We employed osteoplasty for treatment of the metastatic osteolysis. This technique is a safe and effective treatment for pain caused by metastatic bone tumors in the pelvis and femur. Yamada et al. 12 examined the pain-relieving effects of percutaneous osteoplasty for pain caused by metastatic bone tumors and confirmed that it was technically feasible and could provide durable relief of symptoms. However, we mistook the sacrum for the ilium because of the overlapping bone structures and the consequent inability to attain precise localization by X-ray. This is a valuable clinical lesson. Compared with a fluoroscopy-assisted technique, CT-guided cement injection can decrease the risk of incorrect localization, cement extravasation, nerve injury, and other complications. CT guidance is essential for localization in areas such as the pelvis despite the possibility of greater radiation exposure.

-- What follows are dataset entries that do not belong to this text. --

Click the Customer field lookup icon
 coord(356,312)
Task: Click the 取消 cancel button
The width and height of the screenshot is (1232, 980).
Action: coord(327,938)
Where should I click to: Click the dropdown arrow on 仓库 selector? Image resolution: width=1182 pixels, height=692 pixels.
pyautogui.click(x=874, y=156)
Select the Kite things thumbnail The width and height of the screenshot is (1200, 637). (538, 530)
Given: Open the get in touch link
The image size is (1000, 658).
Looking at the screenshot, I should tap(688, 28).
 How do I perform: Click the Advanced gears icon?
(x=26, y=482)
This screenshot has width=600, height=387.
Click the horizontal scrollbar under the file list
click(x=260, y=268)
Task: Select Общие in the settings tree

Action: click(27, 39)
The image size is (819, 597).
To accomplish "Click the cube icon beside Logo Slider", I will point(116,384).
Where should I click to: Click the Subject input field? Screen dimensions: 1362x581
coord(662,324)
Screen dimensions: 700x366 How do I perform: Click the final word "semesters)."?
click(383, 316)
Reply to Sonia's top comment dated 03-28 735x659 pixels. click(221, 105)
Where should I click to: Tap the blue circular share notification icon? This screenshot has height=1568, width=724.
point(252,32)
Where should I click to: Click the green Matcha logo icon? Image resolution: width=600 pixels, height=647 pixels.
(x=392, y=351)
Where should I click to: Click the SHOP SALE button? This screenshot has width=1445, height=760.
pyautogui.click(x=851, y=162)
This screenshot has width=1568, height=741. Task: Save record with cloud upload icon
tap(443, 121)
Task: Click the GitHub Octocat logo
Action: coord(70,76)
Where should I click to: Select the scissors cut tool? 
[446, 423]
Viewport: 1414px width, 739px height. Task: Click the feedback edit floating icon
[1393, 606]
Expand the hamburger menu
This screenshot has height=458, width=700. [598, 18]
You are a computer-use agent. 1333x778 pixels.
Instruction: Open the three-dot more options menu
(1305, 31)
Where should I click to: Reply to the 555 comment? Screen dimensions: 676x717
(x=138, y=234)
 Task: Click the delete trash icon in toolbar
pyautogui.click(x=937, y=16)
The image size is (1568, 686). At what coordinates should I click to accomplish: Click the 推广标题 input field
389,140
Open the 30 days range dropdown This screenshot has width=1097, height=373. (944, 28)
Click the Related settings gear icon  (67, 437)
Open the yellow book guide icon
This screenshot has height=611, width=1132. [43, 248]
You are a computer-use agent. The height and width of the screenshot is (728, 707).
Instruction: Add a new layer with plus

We administered zoledronic acid and strontium-89 to take advantage of the two different mechanisms of action of these drugs in reaching and remaining within the bone metastasis. Many studies have confirmed the clinical effectiveness and cost-effectiveness of combining zoledronic acid and strontium-89; both have palliative benefits and are used to control bone symptoms and prolong survival in patients with bone metastasis.13–15 In the present case, the treatment efficacy was maintained for about 4 months, after which the patient developed intolerable squeezing pain at additional sites. Our last resort for pain relief was outpatient-based surgical implantation of an epidural bupivacaine-morphine infusion system. For end-of-life patients with refractory pain, this system may provide profound analgesia with minimal side effects and allow patient care on an outpatient basis. Lin et al. 16 confirmed that a totally implantable programmable drug delivery system was an attractive option for managing refractory cancer pain and could provide reliable long-term analgesia without permanent nerve or plexus destruction. Compared with other methods, we regard this epidural bupivacaine-morphine infusion system as the most efficient for pain relief.
Conclusion
We have herein described a patient with complex and refractory pain requiring comprehensive treatment. Such treatment should be carried out in multiple steps, and each step must be adapted to the stage of the disease. This requires multidisciplinary treatment and an integrated approach. Such a treatment model of palliative care can provide an acceptable quality of life.
Footnotes
Declaration of conflicting interests
The authors declare that there is no conflict of interest.
Funding
This research was supported by a grant from the Provincial Natural Science Foundation of Shanxi, China (2010021035-4).